Grilled sea bass donburi

I had some bass left over from another dish I made, so I dropped it in some all-purpose Japanese marinade and turned it into this donburi.

There’s a layer of dashi tamago (japanese style scrambled eggs) between the rice and the bass that adds some sweet richness to the dish and the sansho (a.k.a. sichuan pepper) powder on top adds an herbal kick. This works best with an oily fish like sea bass or salmon, but you could use other fish as well if you’re looking for something lighter.

cooked rice

for grilled bass
1 batch of Japanese marinade
2 pieces of fish with high oil content (sea bass, yellow tail, salmon)

for dashi tamago
2 eggs
3 tsp concentrated dashi
1/8 tsp kosher salt
1 tsp Mirin
1 heaping tsp sugar

Marinate the fish in the Japanese marinade overnight.

Prepare some rice.

Grill the fish either over a barbeque or in a broiler until cooked and the marinade has caramelized to form a deep mahogany finish on the surface of the fish.

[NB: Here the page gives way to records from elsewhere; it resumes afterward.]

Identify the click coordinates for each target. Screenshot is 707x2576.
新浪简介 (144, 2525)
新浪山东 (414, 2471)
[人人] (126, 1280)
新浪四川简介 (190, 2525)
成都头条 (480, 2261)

For the dashi tamago, whisk the ingredients together, heat a non-stick pan over medium heat until hot. Swirl a bit of oil around then add the egg. Turn down the heat to medium low and use a heat-proof silicon spatula to scrape up the cooked egg from the bottom. Let another layer cook then scrape it up too. Repeat until you have big fluffy curds of egg that are still a little wet (it will be fully cooked by the time you plate it).

Put some cooked rice down in a bowl, layer some egg on top and set the fish on top of the egg. Garnish with a sprinkle of powdered sansho and some green shiso.